JSON: - JSON parse error → extraction failure - Z3 Python API exception → caught in try/except - Invalid sort reference → ValueError during SortManager - Expression eval error → ValueError during ExpressionParser

Timeout Configuration

Timeout handling differs between the two backends.

SMT2: - Uses a single timeout parameter: verify_timeout (ms) - Converts to seconds for Z3 CLI: verify_timeout // 1000 - Applies a hard subprocess timeout: timeout_seconds + 10

JSON: - Uses two separate timeouts: verify_timeout (ms) and optimize_timeout (ms) - Sets timeout via solver.set("timeout", verify_timeout) in Verifier - Timeout applies per individual solver.check() call

Backend Selection Code

The system selects backends at runtime based on configuration:

if backend == "json":
    from z3adapter.backends.json_backend import JSONBackend
    backend_instance = JSONBackend(verify_timeout, optimize_timeout)
else:  # smt2
    from z3adapter.backends.smt2_backend import SMT2Backend
    backend_instance = SMT2Backend(verify_timeout, z3_path)
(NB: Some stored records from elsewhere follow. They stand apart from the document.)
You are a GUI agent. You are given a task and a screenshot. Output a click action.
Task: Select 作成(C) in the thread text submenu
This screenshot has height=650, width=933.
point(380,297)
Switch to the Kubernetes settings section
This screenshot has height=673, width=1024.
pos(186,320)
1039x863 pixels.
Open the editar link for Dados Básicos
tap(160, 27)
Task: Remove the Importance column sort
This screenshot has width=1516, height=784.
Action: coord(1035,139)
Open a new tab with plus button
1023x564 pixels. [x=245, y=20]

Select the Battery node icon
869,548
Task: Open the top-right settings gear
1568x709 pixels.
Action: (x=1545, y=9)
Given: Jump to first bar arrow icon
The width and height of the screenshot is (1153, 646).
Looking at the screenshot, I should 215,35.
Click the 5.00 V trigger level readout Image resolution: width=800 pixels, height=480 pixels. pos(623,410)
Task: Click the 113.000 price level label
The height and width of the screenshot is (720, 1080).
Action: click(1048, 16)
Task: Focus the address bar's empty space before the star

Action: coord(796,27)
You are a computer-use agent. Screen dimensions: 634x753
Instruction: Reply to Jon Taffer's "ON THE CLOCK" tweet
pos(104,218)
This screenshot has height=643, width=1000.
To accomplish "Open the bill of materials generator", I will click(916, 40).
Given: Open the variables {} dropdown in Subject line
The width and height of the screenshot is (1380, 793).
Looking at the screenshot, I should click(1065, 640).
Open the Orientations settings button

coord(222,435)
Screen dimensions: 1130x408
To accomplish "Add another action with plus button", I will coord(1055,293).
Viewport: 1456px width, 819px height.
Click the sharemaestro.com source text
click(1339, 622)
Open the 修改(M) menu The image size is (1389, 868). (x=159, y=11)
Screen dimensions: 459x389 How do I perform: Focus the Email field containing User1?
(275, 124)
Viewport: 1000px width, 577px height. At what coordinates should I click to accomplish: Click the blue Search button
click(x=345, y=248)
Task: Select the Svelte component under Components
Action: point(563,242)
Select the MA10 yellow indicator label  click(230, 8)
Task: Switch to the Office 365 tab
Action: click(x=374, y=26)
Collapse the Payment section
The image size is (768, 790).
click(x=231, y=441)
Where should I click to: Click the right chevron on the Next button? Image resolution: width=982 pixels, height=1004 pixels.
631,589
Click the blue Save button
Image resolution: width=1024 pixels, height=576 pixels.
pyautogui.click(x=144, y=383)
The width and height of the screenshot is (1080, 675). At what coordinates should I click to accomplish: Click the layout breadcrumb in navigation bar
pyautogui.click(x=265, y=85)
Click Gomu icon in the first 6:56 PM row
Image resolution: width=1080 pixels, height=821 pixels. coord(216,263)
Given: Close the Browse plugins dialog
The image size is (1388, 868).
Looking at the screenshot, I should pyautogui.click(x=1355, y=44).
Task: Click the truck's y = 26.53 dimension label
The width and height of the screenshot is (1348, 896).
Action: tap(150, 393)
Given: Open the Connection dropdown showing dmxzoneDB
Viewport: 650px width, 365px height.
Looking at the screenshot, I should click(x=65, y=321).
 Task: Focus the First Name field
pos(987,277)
File: z3adapter/reasoning/proof_of_thought.py:78-90

Prompt Selection

The appropriate prompt template is chosen based on the selected backend:

if self.backend == "json":
    prompt = build_prompt(question)
else:  # smt2
    prompt = build_smt2_prompt(question)

File: z3adapter/reasoning/program_generator.py:78-81

Both prompts include few-shot examples and format specifications. The SMT2 prompt emphasizes S-expression syntax, while the JSON prompt provides detailed guidance on variable scoping and quantifier semantics.